Jun 01, 2011 - 1:49 am
I haven't slept well in the past few nights. 'T' is still at rehab and she is lonely and depressed. She is very deceiving. I think that we are really connecting but then she is totally convinced that there is a secret door in her room that goes to a non-existent basement. It's hard to step into her reality. Until today, she seemed to be getting stronger. At her chemo appt she was walking very slow with the walker due to severe back pain. PET scans are ordered for this week.
I know that she wants to come home. I told her I am afraid to leave her alone - I often take our son places, school, etc. She said that I will have to trust her that she would not do anything that she did not think she can do. I am more worried about other things happening physically that are most unpleasant. There are just some things I do not think I can go through again.
Our son and I are going away to family functions for 12 days and I am worried that they will want to release her before we go. Our parents and siblings do not live here. I have worked hard on myself not to feel guilty, but this one I am having a hard time with. I know she wants to come home (geez - her roommate is 92 and she is 49), but she might have to wait until we come back.

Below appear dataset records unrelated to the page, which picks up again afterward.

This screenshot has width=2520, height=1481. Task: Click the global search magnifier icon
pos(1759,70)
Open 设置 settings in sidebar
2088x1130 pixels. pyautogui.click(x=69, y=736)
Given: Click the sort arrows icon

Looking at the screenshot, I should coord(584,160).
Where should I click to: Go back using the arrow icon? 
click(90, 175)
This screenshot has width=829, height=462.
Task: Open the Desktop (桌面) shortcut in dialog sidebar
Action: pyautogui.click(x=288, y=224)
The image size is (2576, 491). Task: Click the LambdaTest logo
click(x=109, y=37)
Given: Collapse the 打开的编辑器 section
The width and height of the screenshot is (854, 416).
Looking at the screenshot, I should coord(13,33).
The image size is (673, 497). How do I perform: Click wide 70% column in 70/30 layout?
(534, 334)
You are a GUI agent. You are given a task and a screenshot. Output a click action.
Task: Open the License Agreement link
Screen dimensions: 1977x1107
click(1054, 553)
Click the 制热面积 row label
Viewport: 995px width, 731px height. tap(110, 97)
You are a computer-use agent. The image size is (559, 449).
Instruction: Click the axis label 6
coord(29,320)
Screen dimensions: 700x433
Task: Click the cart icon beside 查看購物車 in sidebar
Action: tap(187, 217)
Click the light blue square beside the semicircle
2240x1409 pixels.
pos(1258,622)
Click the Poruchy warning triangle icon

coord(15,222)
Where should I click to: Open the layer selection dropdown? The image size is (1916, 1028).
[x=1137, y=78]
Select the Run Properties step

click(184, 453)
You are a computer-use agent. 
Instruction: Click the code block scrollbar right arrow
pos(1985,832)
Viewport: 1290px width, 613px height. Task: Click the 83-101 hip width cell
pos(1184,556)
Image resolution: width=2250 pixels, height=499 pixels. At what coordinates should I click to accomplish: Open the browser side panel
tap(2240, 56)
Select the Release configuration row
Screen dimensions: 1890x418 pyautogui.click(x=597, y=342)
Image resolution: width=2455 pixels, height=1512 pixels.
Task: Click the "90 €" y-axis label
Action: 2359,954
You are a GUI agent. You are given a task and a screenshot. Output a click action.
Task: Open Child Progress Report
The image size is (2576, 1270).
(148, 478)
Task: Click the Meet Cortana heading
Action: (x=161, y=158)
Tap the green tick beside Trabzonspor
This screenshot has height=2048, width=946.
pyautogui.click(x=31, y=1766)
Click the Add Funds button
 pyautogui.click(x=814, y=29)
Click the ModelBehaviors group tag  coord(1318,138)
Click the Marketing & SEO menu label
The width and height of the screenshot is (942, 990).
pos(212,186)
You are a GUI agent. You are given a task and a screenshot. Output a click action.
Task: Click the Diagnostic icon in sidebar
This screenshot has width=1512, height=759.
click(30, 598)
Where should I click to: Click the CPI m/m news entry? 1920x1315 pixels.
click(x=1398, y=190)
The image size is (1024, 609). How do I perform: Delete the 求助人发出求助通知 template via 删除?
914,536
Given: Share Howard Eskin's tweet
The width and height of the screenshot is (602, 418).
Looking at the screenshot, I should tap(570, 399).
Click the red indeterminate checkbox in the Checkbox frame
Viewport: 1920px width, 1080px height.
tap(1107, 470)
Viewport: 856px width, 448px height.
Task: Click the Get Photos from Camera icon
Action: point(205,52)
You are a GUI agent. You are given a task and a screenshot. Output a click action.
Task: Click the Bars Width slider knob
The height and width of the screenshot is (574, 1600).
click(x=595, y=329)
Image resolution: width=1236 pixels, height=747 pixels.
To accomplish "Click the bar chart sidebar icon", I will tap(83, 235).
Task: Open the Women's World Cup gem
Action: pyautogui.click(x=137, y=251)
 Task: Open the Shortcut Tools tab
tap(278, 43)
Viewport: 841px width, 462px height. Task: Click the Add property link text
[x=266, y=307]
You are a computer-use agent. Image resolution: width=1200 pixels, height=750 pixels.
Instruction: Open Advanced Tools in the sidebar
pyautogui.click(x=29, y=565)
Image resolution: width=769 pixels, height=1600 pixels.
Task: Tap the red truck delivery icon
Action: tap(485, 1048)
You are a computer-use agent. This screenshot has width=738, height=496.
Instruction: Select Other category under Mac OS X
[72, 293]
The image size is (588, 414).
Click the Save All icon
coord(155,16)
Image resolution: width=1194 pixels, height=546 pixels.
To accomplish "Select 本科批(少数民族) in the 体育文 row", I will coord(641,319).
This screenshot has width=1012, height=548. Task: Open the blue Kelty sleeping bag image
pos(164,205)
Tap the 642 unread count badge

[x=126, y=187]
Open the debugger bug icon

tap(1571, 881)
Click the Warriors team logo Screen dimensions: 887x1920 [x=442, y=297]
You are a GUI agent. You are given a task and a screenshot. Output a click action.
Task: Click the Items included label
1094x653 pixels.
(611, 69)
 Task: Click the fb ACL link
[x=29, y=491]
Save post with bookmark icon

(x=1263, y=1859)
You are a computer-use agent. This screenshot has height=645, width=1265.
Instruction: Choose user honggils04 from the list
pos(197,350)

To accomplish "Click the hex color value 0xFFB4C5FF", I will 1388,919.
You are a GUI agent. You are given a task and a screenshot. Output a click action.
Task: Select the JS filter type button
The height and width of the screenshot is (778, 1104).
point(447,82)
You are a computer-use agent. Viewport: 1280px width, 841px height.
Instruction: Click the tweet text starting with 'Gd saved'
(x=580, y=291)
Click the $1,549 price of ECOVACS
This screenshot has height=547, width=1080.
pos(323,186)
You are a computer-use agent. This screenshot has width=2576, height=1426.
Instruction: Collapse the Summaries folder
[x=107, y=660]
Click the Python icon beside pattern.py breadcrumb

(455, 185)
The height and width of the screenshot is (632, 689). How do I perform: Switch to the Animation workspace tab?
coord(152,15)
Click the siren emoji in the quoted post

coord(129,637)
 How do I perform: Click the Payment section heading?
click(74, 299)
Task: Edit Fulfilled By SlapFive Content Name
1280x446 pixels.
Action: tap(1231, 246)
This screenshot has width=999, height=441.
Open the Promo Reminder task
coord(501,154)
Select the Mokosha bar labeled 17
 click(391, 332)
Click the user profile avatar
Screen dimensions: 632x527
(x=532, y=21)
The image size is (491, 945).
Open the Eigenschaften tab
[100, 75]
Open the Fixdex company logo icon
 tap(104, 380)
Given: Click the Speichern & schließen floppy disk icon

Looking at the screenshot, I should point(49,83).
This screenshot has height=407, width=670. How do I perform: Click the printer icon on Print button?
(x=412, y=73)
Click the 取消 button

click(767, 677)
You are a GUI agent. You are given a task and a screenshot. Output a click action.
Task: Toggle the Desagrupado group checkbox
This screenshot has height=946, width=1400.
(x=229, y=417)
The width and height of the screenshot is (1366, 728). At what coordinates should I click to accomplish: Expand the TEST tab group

Over Memorial Day weekend we went to visit her every day (it's a half hour highway drive one way). Not easy with a typical 3 year-old who is testing me every moment of the day. I am glad the weather was good so that we could run around the court yard at the home/rehab. My patience is running very thin and I do not want to take my frustration out on him. This really scares me.
How do I grieve the current losses and manage the difficult road ahead with a 3 year-old counting on me? I am so scared. I can't sleep now because I am stuffed up from crying. I have felt so much stronger, but I feel it slipping away. All my friends have their own lives and families that sometimes I just do not hear from them. It just makes me feel so lonely now because I need to be around people. Since I don't work (quit to take care of son) I don't really have steady interaction with adults. Even when we do get together, we are always interrupted by our kids. Worst of all, I can't even share these feelings with my wife.
Thanks for letting me vent. Tomorrow I have to kick start myself and find a way through. And I thought puberty and college was hard.